広島市の広島平和記念資料館(原爆資料館)は、この夏、大変な人出となった。
6、7月の入館者数は前年同時期と比べて約40%増。8月も24万人を超える見込みだ。
5月のオバマ米大統領の訪問で同館への関心が高まったことは間違いない。
オバマ氏が作ったという折り鶴の展示は黒山のような人だかりになっていた。
原爆資料館が開館したのは1955年。その礎を築いた人に、初代館長の故・長岡省吾氏がいる。
「検証ヒロシマ 1945-1995」(中国新聞社編)によれば
地質研究者の長岡さんは、原爆投下の翌日、爆心地近くで、表面に無数の石のトゲができた石灯ろうを見付ける。
「原子爆弾かもしれない」。そう直感した長岡さんは、その日から焼け跡を歩き回り、
被爆した石や瓦などを拾い集め自宅に保存する。
残留放射能の影響か、下痢や高熱が続いた。妻は原爆資料を戸外に出すよう主張。
「命とどっちが大事なんですか」と。
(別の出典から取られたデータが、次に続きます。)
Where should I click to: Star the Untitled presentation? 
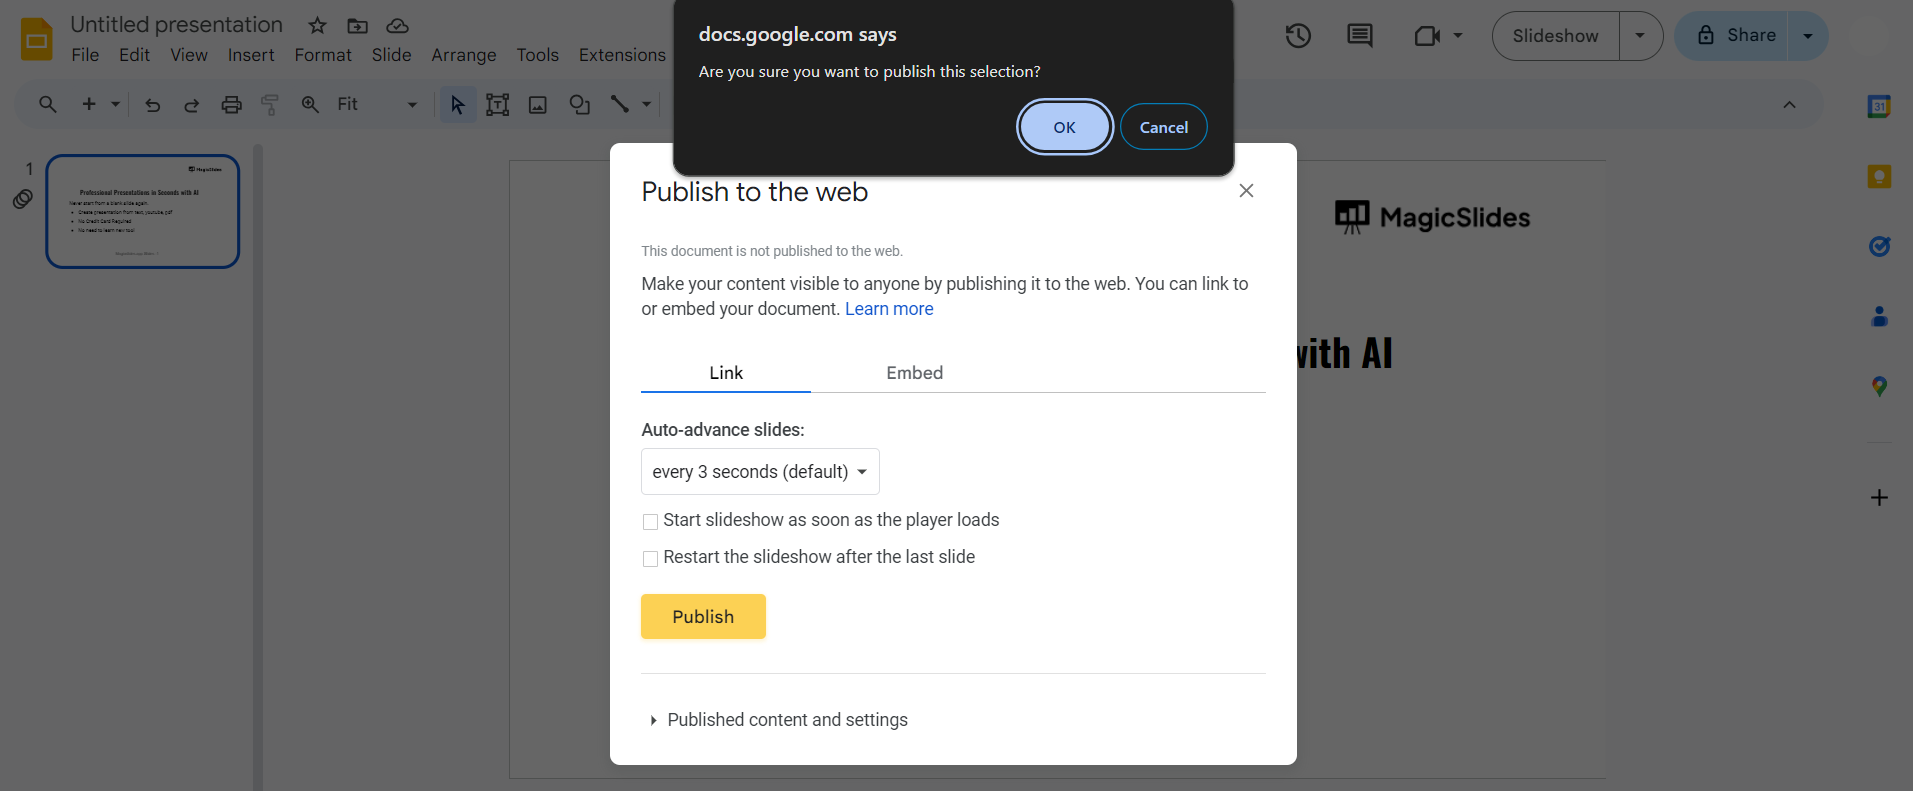(x=317, y=25)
「長岡さんはもちろん瓦だ」と答えたという。
集めた資料は同館の基となる。
長岡さんは12年間館長を務めたが身分は嘱託のままだった。
「人類の歴史に刻まれた悪魔の刻印を忠実に後世に伝える」。
その言葉通りに、原爆資料の収集に半生を捧げた人がいたことを忘れてはなるまい。
資料館の人混みの中でそう思った。